VICTORIA — Elizabeth May is predicting that Stephen Harper’s Conservatives are headed for defeat, just before the polls close in British Columbia.
The Green Party leader said she expected other Greens to be elected and hoped her party would hold some power in Ottawa, especially if it’s a minority government.
“I know we’re going to make a huge difference, and make things better,” she said. “I’m happy.”
May said the Greens decided to target 15 ridings where they had support. Those ridings are in Atlantic Canada, Quebec, Ontario and B.C.
She said she expected a minority Liberal government, but believed Vancouver Island would deliver Green votes, particularly in Victoria.
“This is always a place that is very committed to environmental values,” said May. “It’s a very committed, engaged community that supports Green values.”
But her party almost lost her vote on Monday when she forgot to bring her proper identification to her Sidney, B.C., polling station.
May said she took a green leather purse to the polls to match her party’s political colour, but her correct identification was in another purse she left in her campaign van.
She said she ran back to the van and rummaged through her second purse to find the identification that matched her current address with her election registration address.
May was then able to vote in the Saanich-Gulf Islands riding she won in the 2011 election and is expected to win again.
The leader spent the final days of the campaign riding the Green Party bus the length of Vancouver Island, where the party has visions of capturing up to four of seven available seats, including May’s riding.
Vancouver Island is a traditional hotbed of Green-leaning voters and often votes in blocks against the national tide, also of benefit to the Greens.
Former CBC radio host Jo-Ann Roberts, a first-time candidate, has parlayed her community credibility into a formidable political force.

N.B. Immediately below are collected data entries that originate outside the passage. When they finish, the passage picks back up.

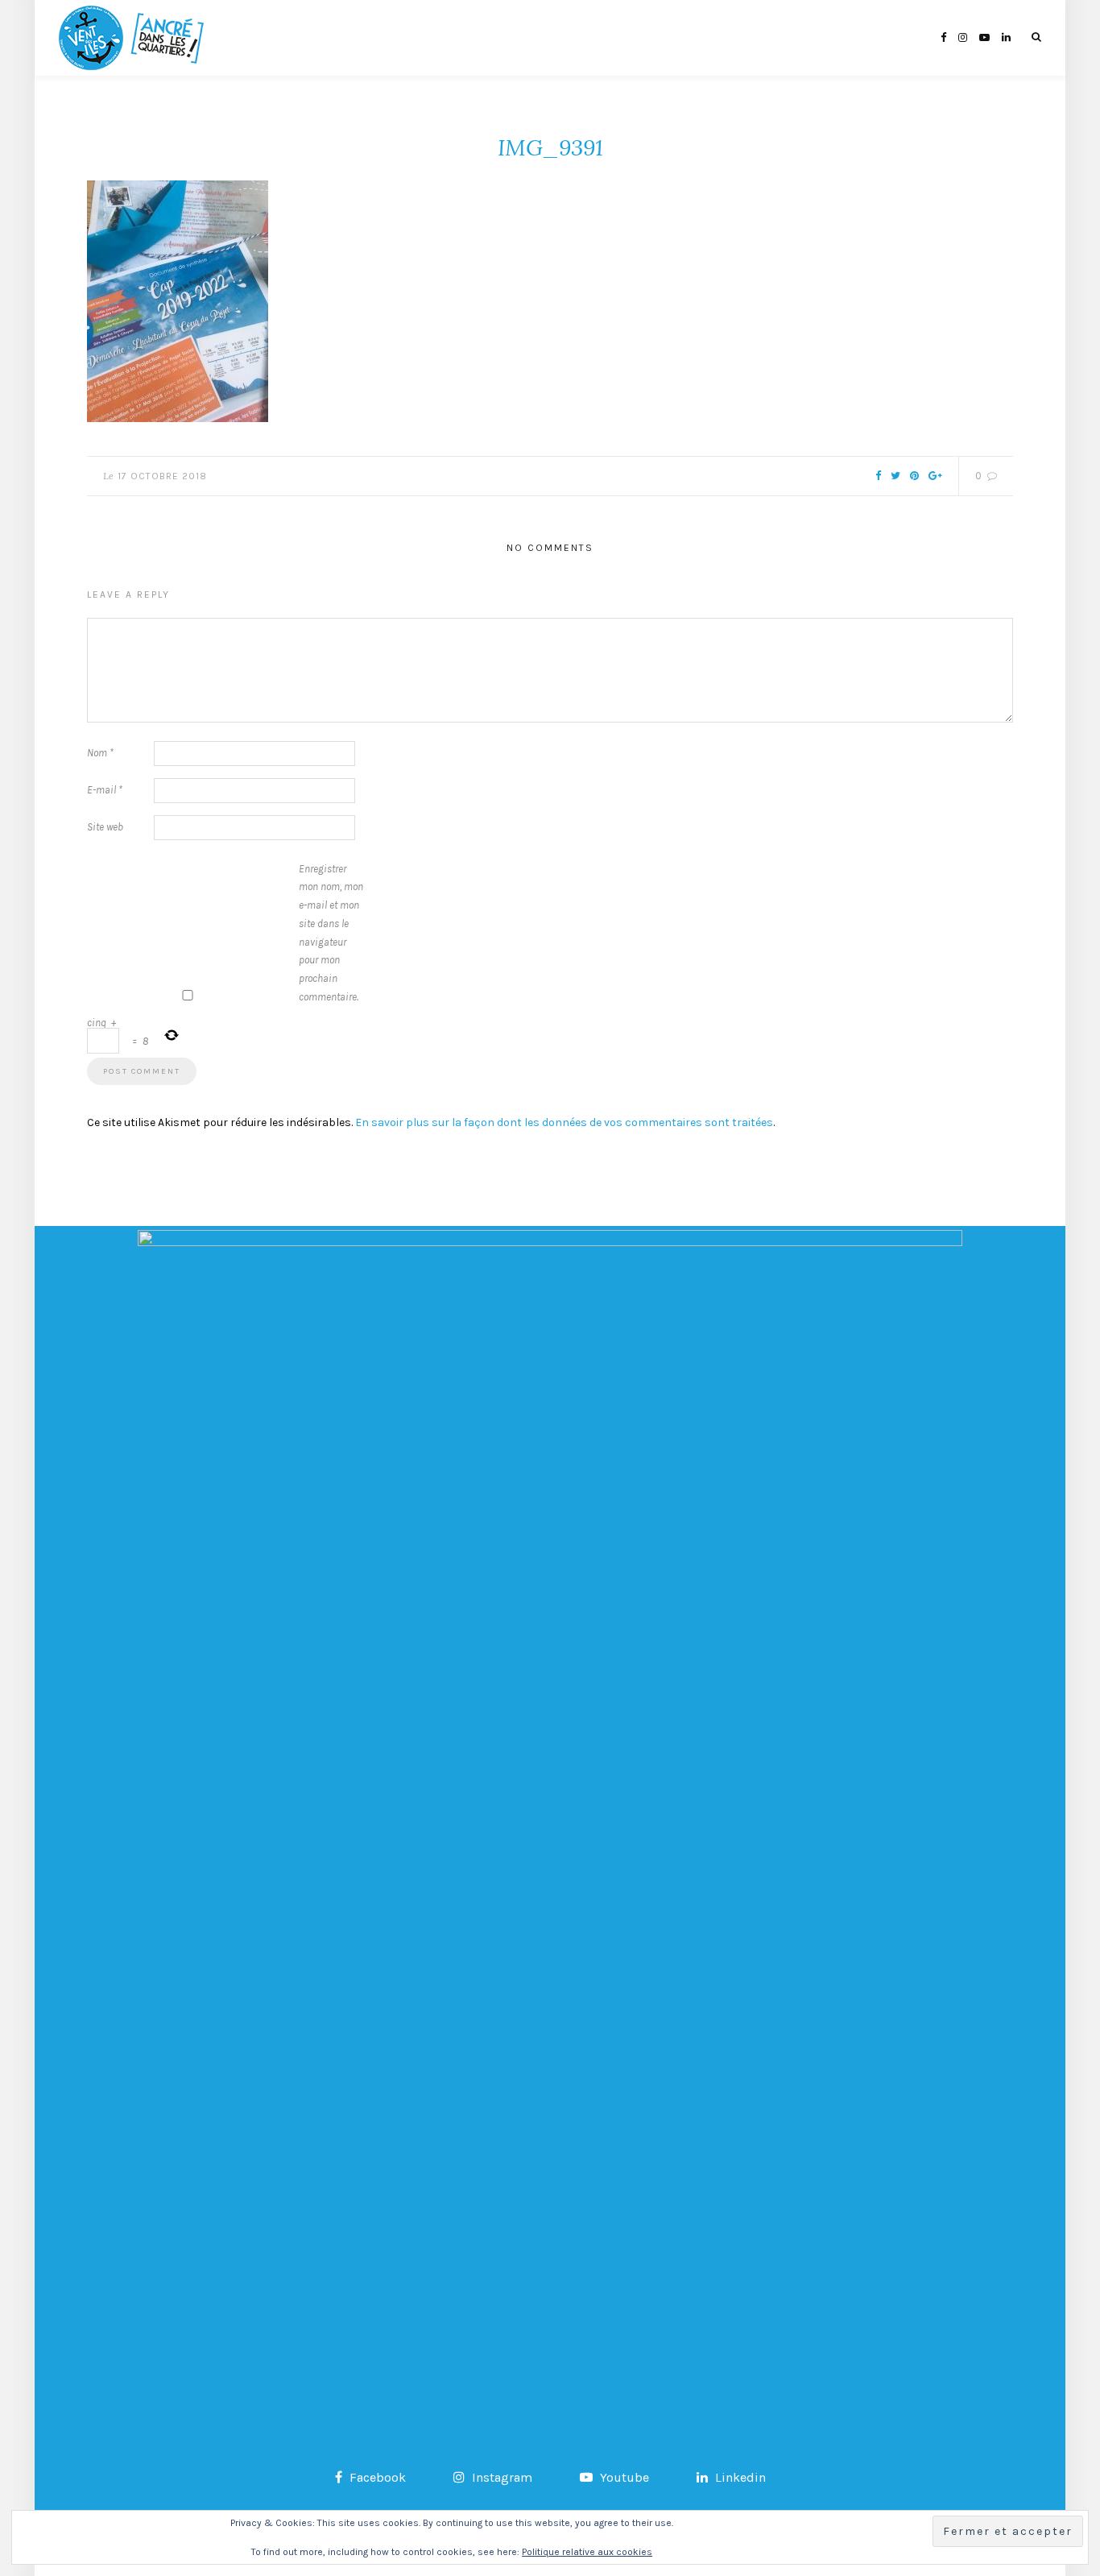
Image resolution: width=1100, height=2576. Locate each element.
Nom (100, 753)
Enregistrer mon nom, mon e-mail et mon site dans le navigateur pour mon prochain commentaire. (331, 933)
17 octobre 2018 (162, 476)
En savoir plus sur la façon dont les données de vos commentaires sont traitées (564, 1122)
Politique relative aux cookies (587, 2551)
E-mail (104, 790)
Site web (105, 827)
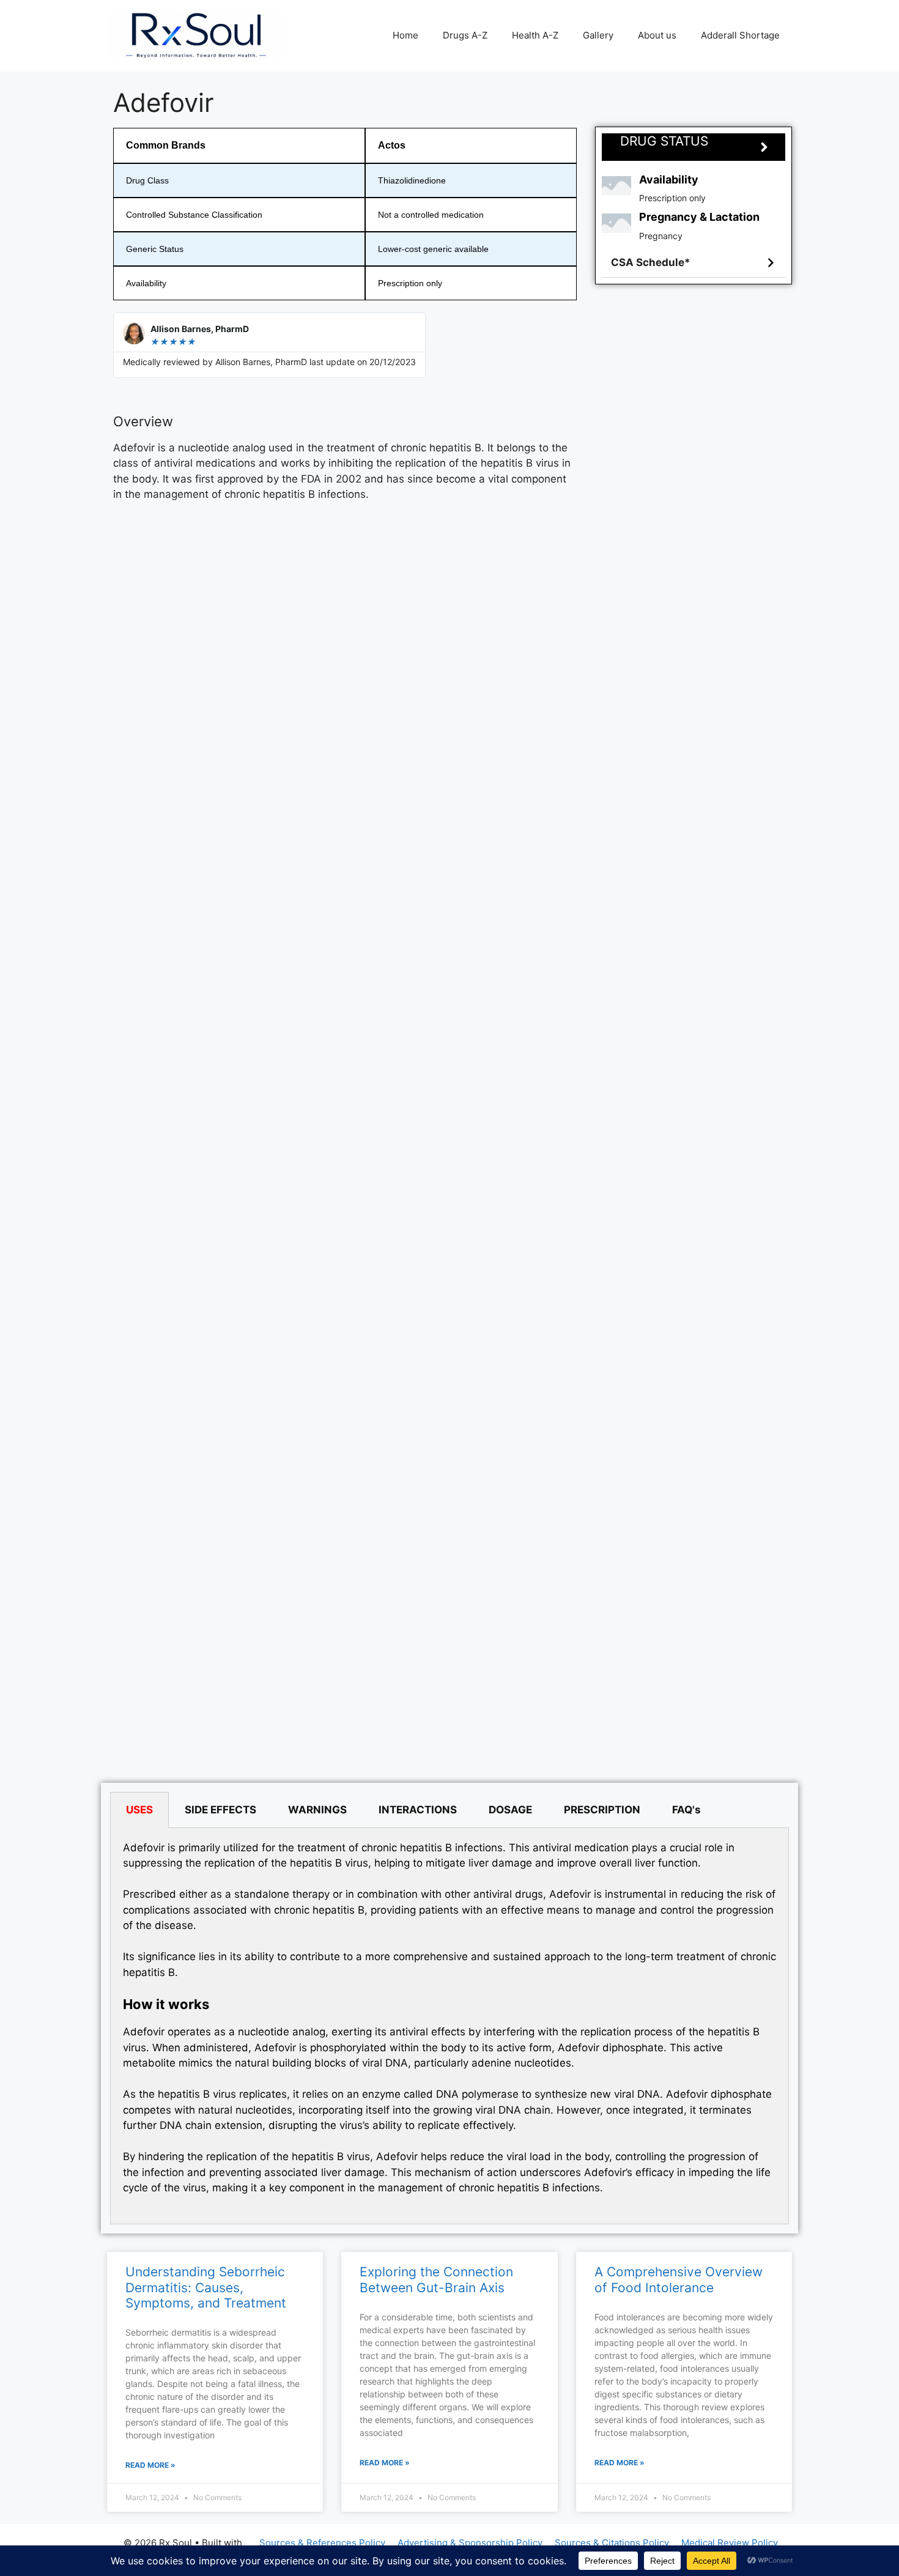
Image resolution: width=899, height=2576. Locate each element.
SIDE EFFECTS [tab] (220, 1810)
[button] (693, 263)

She is challenging incumbent New Democrat MP Murray Rankin, the party’s environment critic, in the Victoria riding.
Roberts’s chances at victory took a leap forward late in the campaign when Liberal candidate Cheryl Thomas withdrew on Sept. 30 and apologized for controversial comments she posted to Facebook in the past about the Middle East conflict.
Thomas’s withdrawal came too late for the Liberals to replace her, leaving Roberts as the main contender.
The final weeks of the Victoria race saw the Greens questioning Rankin’s true environmental stock as both May and Roberts said the environmental lawyer worked against Canada on an environmental case for a United States company.
May said she would not have taken the case even if it paid $10 million.
Victoria-area Green candidate Frances Litman, a community small business leader, is expected to mount a strong challenge to NDP incumbent Randall Garrison in the Esquimalt-Saanich-Sooke riding.
May has been a loud, but lone voice in the House of Commons since her 2011 breakthrough win on Vancouver Island after failed attempts in Atlantic Canada. Ontario’s Bruce Hyer crossed the floor from the New Democrats to join the Greens and expand the caucus to two members, but his Thunder Bay area seat is not a lock.
May started the campaign pledging to erase university and college tuition fees, expand transit and stop the use of fossil fuels by 2050.
But the campaign’s final days saw May’s message lose steam as several high-profile West Coast environmental leaders urged voters to consider strategic voting to ensure defeat of the Conservatives.